TomAugspurger commented 7 years ago

Unless I'm missing anything, all the outstanding issues have been resolved. And we can make additional documentation fixes after tagging the release.

bashtage commented 7 years ago

The two backports are left then I think it is ready, assuming OSX build is working

bashtage commented 7 years ago

Message is like

internal padding after c:\git\statsmodels\docs\source\gettingstarted.rst:11: WARNING: image file not readable: ..\build\build\html_static\gettingstarted_0.png

And gettingstarted_0.png is in docs\source.

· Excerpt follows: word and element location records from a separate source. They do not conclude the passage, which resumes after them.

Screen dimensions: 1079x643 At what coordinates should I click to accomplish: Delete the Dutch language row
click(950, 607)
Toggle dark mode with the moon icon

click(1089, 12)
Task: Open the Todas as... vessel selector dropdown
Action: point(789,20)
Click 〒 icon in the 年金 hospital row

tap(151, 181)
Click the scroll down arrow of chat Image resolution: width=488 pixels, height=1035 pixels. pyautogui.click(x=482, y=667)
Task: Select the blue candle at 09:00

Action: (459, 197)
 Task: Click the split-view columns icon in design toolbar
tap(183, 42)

Ease to manually move, but not sure why these are output in the wrong place.

TomAugspurger commented 7 years ago

Docs with the current maintenance/0.8.x are at http://www.statsmodels.org/dev/

josef-pkt commented 7 years ago

@bashtage @TomAugspurger Based on what you did yesterday, #3345 is the last missing piece, is it?

I can backport it and then tag and push to pypi. I haven't tried the microsoft compiler build yet, but that could wait a day to get on pypi.

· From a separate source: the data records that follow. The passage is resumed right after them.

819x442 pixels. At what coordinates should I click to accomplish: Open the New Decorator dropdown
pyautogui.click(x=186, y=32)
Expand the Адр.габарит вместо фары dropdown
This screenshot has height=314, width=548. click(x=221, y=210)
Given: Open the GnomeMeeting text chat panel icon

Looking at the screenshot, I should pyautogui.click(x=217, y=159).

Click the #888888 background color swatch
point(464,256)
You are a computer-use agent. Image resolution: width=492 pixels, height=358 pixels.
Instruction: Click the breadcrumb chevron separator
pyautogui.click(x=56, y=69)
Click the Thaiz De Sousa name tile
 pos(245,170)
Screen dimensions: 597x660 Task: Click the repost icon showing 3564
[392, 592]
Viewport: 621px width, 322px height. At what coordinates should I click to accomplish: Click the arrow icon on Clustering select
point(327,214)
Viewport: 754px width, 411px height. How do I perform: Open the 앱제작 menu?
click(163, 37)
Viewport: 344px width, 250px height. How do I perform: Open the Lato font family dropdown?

TomAugspurger commented 7 years ago

Yep, I believe so. Once it's on Github I can do the Mac and Linux wheels, and once it's on PyPI I can do the conda-forge build.

bashtage commented 7 years ago

I have found quite a few more doc issues, but I don't think these should hold things up.

bashtage commented 7 years ago

One remaining issue -- there are promised deprecations that haven't been removed, e.g. jac method.